The 60’s were a crazy crazy decade.
SilverStar830 on September 5, 2009 at 3:30 PM
Has Obama thrown Manson under the bus yet?
Coronagold on September 5, 2009 at 3:53 PM
With all due respect to Manson junkies without the Sharon Tate and Roman Polanski angle he would have been long forgotten. Who you kill is more important than how, most of the time.
They were, at the time, the hottest couple in Hollywood. It would be akin to Brad and Angelina getting brutally murdered by a free “Mumia” crew or a renegade Hari Krishna group. It would not be forgotten.
patrick neid on September 5, 2009 at 6:52 PM
I recently read a book, The Ultimate Evil by Maury Terry.
If you want a page turner like Helter Skelter or The Family, this book is it.
About Son of Sam, it dovetails with Manson near the end, melding east coast and west coast cults ultimately involved with The Process.
Lanceman on September 5, 2009 at 7:31 PM
The 60’s were a crazy crazy decade.
SilverStar830 on September 5, 2009 at 3:30 PM
I’m soooo glad I missed them…
Shannow on September 5, 2009 at 7:59 PM
Abigail Folger was a friend of my parents, my mother thinks about her all the time.
AprilOrit on September 5, 2009 at 9:39 PM
Hm. I don’t think there is a “disconnect” here. I think there is a very real connection between the “free love sensibility” and the “butchery”. It reminds me of this man’s words:
atheling on September 5, 2009 at 10:33 PM
I read Helter Skelter as a teenager on a car trip with my family a few years after the murders and I was suddenly very glad to have my mom and dad near by all day. It was chilling. I remember Manson’s eyes during a TV program later lifting the hairs on my arms even though I was seeing him on film and not in person. The existence of such evil makes belief in God seem almost a necessity as a safety mechanism to keep your sanity.
inmypajamas on September 5, 2009 at 11:01 PM
We lived in California at the time of the Manson murders, maybe an hour away, but fortunately I was too young to be aware of it. My mom was petrified, though, since she traveled to Beverley Hills frequently to see a doctor there.
Later, when I was older, I found a copy of Helter Skelter and read it when I was staying with family friends, while my parents were out of town. I can’t say it inspired my fascination with the morbid, since obviously I was already fascinated when I guiltily devoured the book without my parents’ permission.

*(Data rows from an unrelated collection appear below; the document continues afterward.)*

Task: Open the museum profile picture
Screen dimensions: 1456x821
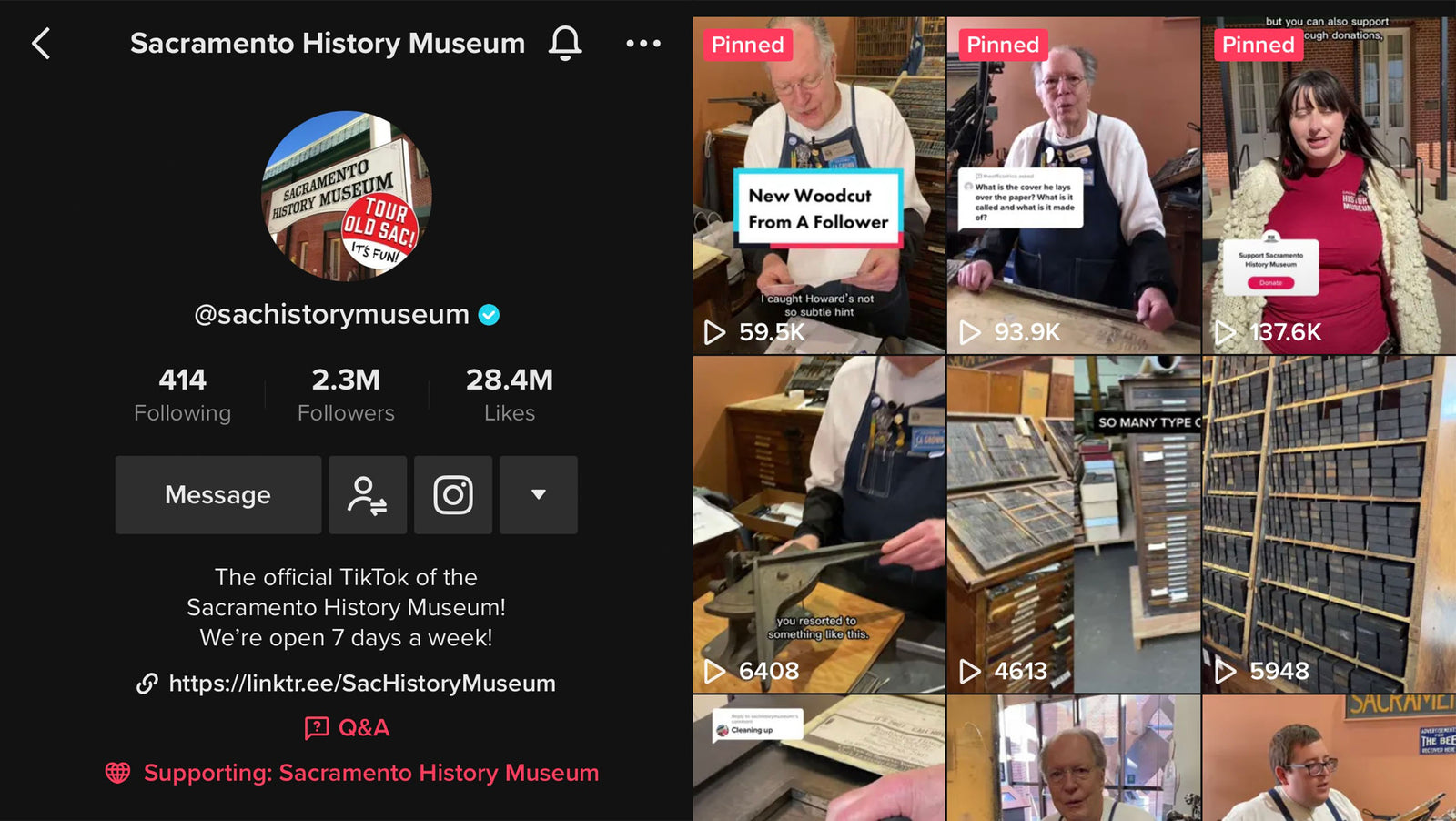Action: click(347, 196)
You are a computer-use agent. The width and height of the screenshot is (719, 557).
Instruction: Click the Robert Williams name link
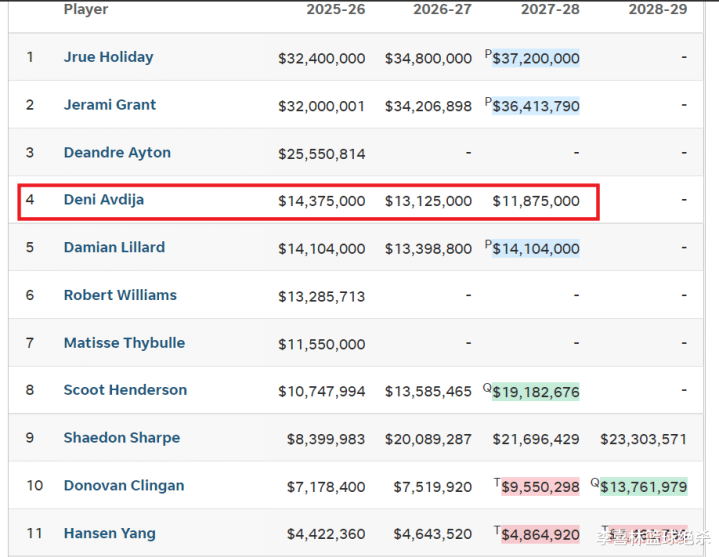pyautogui.click(x=120, y=296)
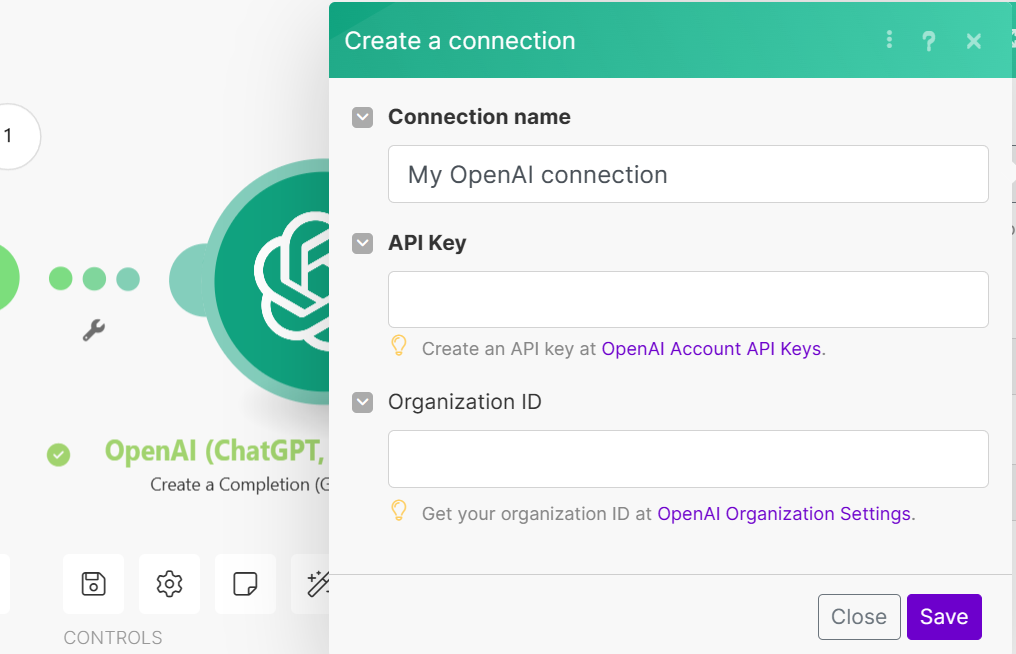Open scenario settings gear icon
The height and width of the screenshot is (654, 1016).
pyautogui.click(x=169, y=584)
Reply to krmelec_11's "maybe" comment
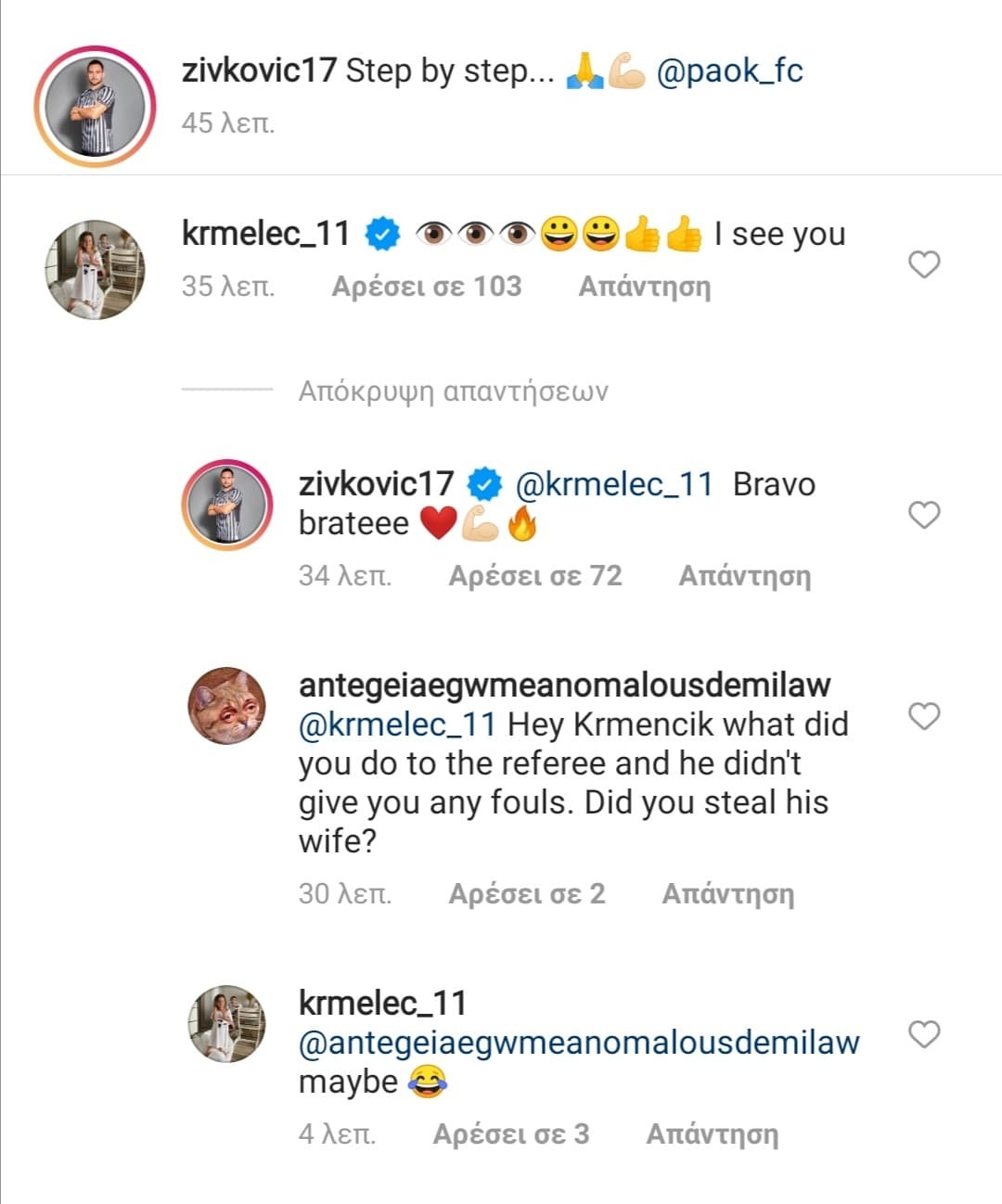Screen dimensions: 1002x1204 pyautogui.click(x=712, y=1134)
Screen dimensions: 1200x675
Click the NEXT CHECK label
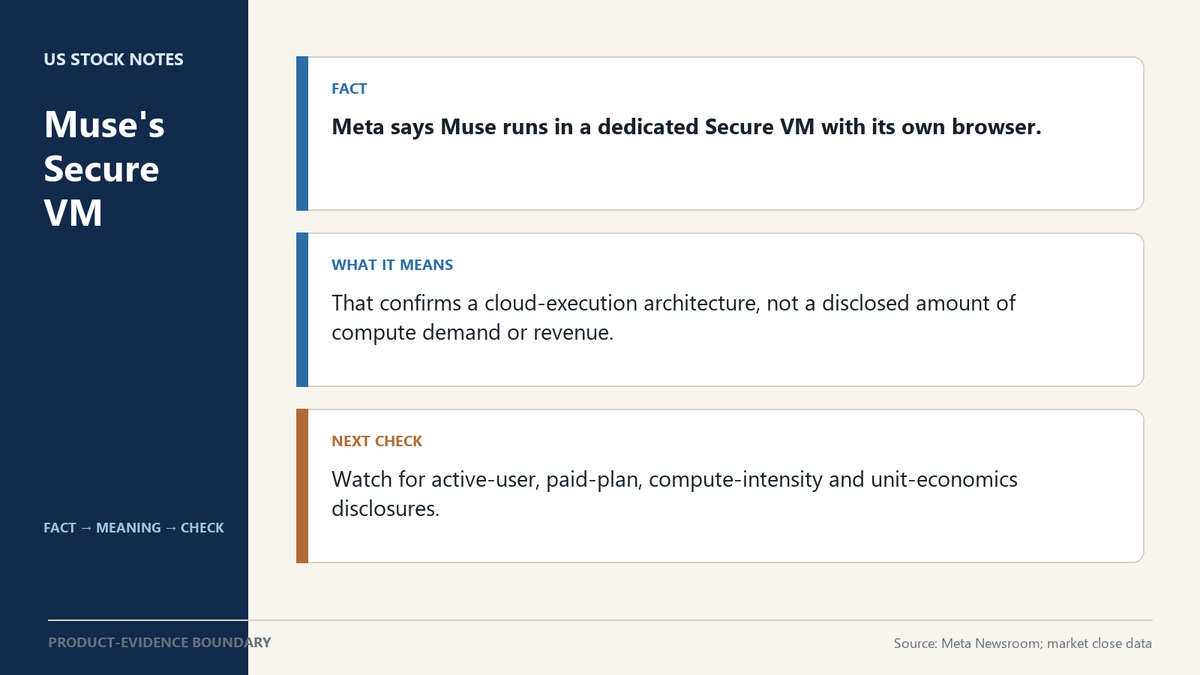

Talk about eating from the tree of the knowledge of good and of evil. My eyes were open, but my soul was troubled.
MissDarcy on September 6, 2009 at 9:04 AM
Well the best place he can do that is serving his sentence behind bars for the rest of his life I guess. I personally don’t see the justice of him getting any joy out of it while his victim spends his time in a cold grave.